===== RAW DATA
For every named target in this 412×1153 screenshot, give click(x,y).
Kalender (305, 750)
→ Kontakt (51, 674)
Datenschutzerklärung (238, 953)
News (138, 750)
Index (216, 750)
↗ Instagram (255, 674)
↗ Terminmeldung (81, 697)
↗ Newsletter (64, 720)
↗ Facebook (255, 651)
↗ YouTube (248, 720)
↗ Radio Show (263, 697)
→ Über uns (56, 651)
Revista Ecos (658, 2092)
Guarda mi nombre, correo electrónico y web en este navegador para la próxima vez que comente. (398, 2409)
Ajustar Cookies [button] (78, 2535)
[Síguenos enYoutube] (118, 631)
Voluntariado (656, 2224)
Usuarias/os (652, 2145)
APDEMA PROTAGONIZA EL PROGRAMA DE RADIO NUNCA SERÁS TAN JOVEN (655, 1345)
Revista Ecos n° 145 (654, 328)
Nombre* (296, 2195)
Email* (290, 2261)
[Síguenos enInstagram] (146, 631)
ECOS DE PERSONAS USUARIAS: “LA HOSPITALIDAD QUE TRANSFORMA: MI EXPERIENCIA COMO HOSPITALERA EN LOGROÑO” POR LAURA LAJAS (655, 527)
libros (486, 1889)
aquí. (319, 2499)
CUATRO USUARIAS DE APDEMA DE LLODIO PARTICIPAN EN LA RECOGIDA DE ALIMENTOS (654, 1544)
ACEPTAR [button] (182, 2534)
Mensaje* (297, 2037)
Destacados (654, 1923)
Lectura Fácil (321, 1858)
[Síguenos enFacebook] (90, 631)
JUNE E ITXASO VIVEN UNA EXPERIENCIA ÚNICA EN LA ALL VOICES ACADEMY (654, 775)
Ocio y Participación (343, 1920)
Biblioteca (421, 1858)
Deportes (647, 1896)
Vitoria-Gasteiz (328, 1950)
==========
PROBLEM:
What is needed here is the full listing, restated word for word.

SOLVED EXERCISE:
For every named target in this 412×1153 screenshot, give click(x,y).
Kalender (305, 750)
→ Kontakt (51, 674)
Datenschutzerklärung (238, 953)
News (138, 750)
Index (216, 750)
↗ Instagram (255, 674)
↗ Terminmeldung (81, 697)
↗ Newsletter (64, 720)
↗ Facebook (255, 651)
↗ YouTube (248, 720)
↗ Radio Show (263, 697)
→ Über uns (56, 651)
Revista Ecos (658, 2092)
Guarda mi nombre, correo electrónico y web en este navegador para la próxima vez que comente. (398, 2409)
Ajustar Cookies [button] (78, 2535)
[Síguenos enYoutube] (118, 631)
Voluntariado (656, 2224)
Usuarias/os (652, 2145)
APDEMA PROTAGONIZA EL PROGRAMA DE RADIO NUNCA SERÁS TAN JOVEN (655, 1345)
Revista Ecos n° 145 (654, 328)
Nombre* (296, 2195)
Email* (290, 2261)
[Síguenos enInstagram] (146, 631)
ECOS DE PERSONAS USUARIAS: “LA HOSPITALIDAD QUE TRANSFORMA: MI EXPERIENCIA COMO HOSPITALERA EN LOGROÑO” POR LAURA LAJAS (655, 527)
libros (486, 1889)
aquí. (319, 2499)
CUATRO USUARIAS DE APDEMA DE LLODIO PARTICIPAN EN LA RECOGIDA DE ALIMENTOS (654, 1544)
ACEPTAR [button] (182, 2534)
Mensaje* (297, 2037)
Destacados (654, 1923)
Lectura Fácil (321, 1858)
[Síguenos enFacebook] (90, 631)
JUNE E ITXASO VIVEN UNA EXPERIENCIA ÚNICA EN LA ALL VOICES ACADEMY (654, 775)
Ocio y Participación (343, 1920)
Biblioteca (421, 1858)
Deportes (647, 1896)
Vitoria-Gasteiz (328, 1950)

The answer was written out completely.